Exercise instructions.
1. In the travel post, which book's Chapter Three does the writer quote?
2. According to the Chesterton passage quoted in the travel post, how do we know that Mr. Kipling does not belong to England or to any place? Answer in one to three sentences.
3. Can you continue the travel post from its last sentence?

Wednesday, May 13, 2015

Gathering Moss

 

To say I travel a lot would be putting it lightly. Within the last few months I've been in, Missouri, Wisconsin, Colorado (twice), and Kentucky. I also hope to visit Tennessee, Indiana, and Wisconsin within the next few weeks before heading out to Utah for the summer. Traveling is the easy part for me. Personally, I find the in-between times, the waiting, the hardest. Stability is not something I'm used to.

So, you can imagine my fear upon reading the end of Chapter Three in G.K. Chesterton's Heretics, "Mr. Kipling [insert any traveler's name here] does certainly know the world; he is a man of the world, with all the narrowness that belongs to those imprisoned in that planet. He knows England as an intelligent English gentleman knows Venice. He has been to England a great many times; he has stopped there for long visits. But he does not belong to it, or to any place; and the proof of it is this, that he thinks of England as a place.

The moment we are rooted in a place, the place vanishes.

We live like a tree with the whole strength of the universe. | The globe-trotter lives in a smaller world than the peasant. He is always breathing, an air of locality. London is a place, to be compared to Chicago; Chicago is a place, to be compared to Timbuctoo. But Timbuctoo is not a place, since there, at least, live men who regard it as the universe, and breathe, not an air of locality, but the winds of the world.

Given material.

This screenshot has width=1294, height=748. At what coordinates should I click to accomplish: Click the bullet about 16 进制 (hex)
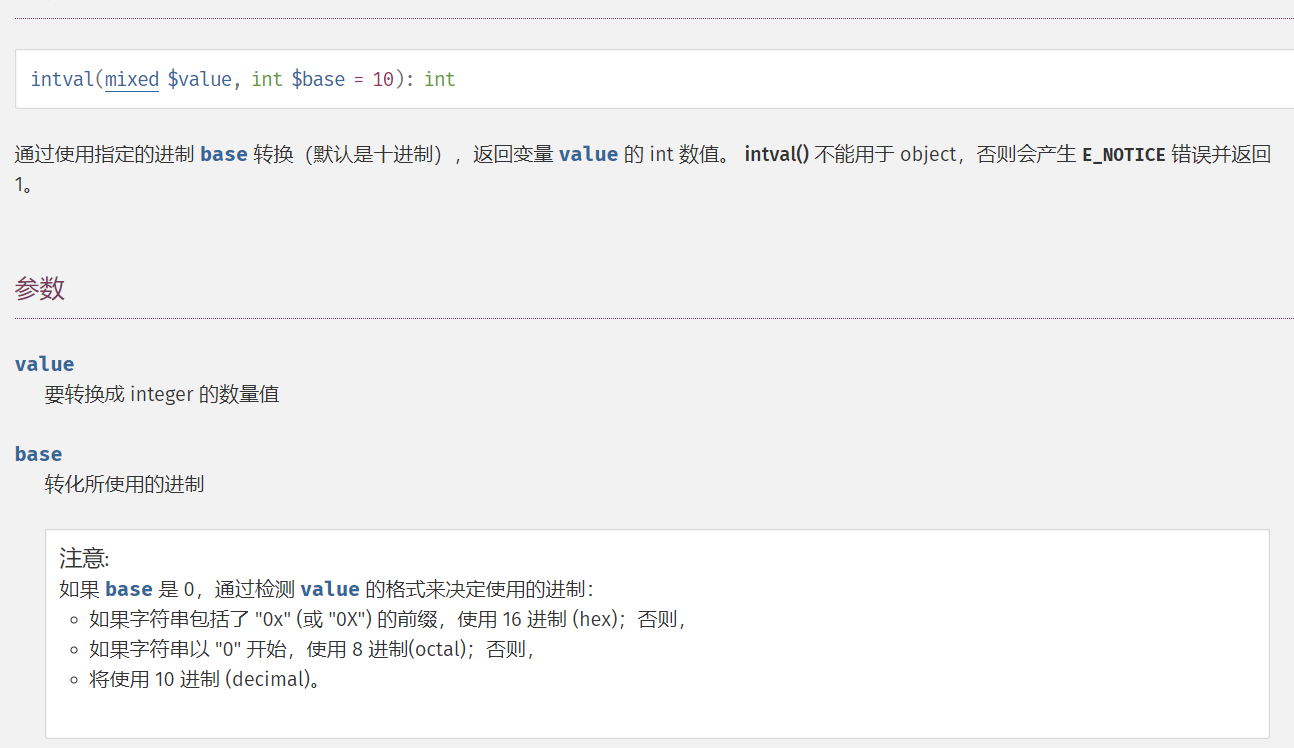tap(387, 619)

In response.
1. G.K. Chesterton's Heretics.

2. The passage says the proof is that he thinks of England as a place. It explains that the moment we are rooted in a place, the place vanishes, so only someone who does not belong there sees it as a place.

3.
The man in the saloon steamer has seen all the races of men, and he is thinking of the things that divide men--diet, dress, decorum, rings in the nose... or in the ears... blue paint [ink]... or red paint [ink]... The man in the cabbage field has seen nothing at all; but he is thinking of the things that unite men--hunger and babies, and the beauty of women, and the promise or menace of the sky.

Mr. Kipling, with all his merits, is the globe-trotter; he has not the patience to become part of anything... The more dead and dry and dusty a thing is the more it travels about; dust is like this and the thistle-down... Fertile things are somewhat heavier, like the heavy fruit trees on the pregnant mud of the Nile.

In the heated idleness of youth we were all rather inclined to quarrel with the implication of that proverb which says that a rolling stone gathers no moss. We were inclined to ask, 'Who wants to gather moss, except silly old ladies?' But for all that we begin to perceive that the proverb is right. The rolling stone rolls echoing from rock to rock; but the rolling stone is dead. The moss is silent because the moss is alive" (p.18).

So, what am I to do? It seems as if, when I travel everywhere, I am in fact nowhere... just a Dead. Rolling. Stone... I hope to have every experience, but at the cost of sacrificing the experience. Many times I can relate to Moses, the "stranger in a strange land," the only real security I have is that no matter where I go, heaven is my home. My family circumferences the globe and my travels do not kill me, but enrich me. I grow to love and learn about my surroundings, I feel stable although my schedule is flexible. The security I retain is in Christ.

But, if I did not have the faith, I would be lost... a babe tossed about by the sea... Earlier this year, I wrote a paper about Nature vs. Nurture in the church. It seems as if, especially in my denomination, students are accepted because the family is known. They believe if a duck marries a duck, they'll produce a duck. Of course, they'll continue their faith, they'll hold to the inerrant truths of Scripture... They'll live forever. Wrong.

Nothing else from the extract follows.